#### WHAT YOU ARE ASKED TO DO:
Starting at the line that holds "Image resolution: width=1001", copy every line exactly through the end of the data, and no others.

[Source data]
BEGIN

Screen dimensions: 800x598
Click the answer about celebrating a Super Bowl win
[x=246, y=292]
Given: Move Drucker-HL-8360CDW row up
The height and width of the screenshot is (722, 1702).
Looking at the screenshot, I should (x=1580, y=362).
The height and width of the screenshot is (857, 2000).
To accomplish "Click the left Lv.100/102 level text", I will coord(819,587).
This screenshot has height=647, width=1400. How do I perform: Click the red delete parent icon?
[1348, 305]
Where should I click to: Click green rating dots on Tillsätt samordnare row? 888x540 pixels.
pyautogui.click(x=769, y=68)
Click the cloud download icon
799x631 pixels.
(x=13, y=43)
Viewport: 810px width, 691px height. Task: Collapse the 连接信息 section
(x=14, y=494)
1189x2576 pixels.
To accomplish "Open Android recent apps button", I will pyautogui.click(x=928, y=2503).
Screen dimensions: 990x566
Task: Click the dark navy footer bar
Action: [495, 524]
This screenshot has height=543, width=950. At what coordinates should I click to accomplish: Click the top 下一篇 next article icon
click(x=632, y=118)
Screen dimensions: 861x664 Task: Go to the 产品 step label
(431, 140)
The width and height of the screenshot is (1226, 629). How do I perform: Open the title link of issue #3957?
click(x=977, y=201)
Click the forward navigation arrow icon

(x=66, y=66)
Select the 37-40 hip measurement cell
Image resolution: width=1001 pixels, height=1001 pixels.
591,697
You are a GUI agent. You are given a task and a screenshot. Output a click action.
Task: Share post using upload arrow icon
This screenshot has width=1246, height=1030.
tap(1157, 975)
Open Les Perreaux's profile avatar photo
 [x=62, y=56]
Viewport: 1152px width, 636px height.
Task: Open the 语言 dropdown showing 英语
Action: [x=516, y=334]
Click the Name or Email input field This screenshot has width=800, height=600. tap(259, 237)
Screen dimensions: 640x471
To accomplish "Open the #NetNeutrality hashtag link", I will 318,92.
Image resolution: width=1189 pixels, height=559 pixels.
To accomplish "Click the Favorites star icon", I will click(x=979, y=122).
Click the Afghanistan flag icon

END

#### SOLUTION FOR THIS PROBLEM:
Image resolution: width=1001 pixels, height=1001 pixels.
591,697
You are a GUI agent. You are given a task and a screenshot. Output a click action.
Task: Share post using upload arrow icon
This screenshot has width=1246, height=1030.
tap(1157, 975)
Open Les Perreaux's profile avatar photo
 [x=62, y=56]
Viewport: 1152px width, 636px height.
Task: Open the 语言 dropdown showing 英语
Action: [x=516, y=334]
Click the Name or Email input field This screenshot has width=800, height=600. tap(259, 237)
Screen dimensions: 640x471
To accomplish "Open the #NetNeutrality hashtag link", I will 318,92.
Image resolution: width=1189 pixels, height=559 pixels.
To accomplish "Click the Favorites star icon", I will click(x=979, y=122).
Click the Afghanistan flag icon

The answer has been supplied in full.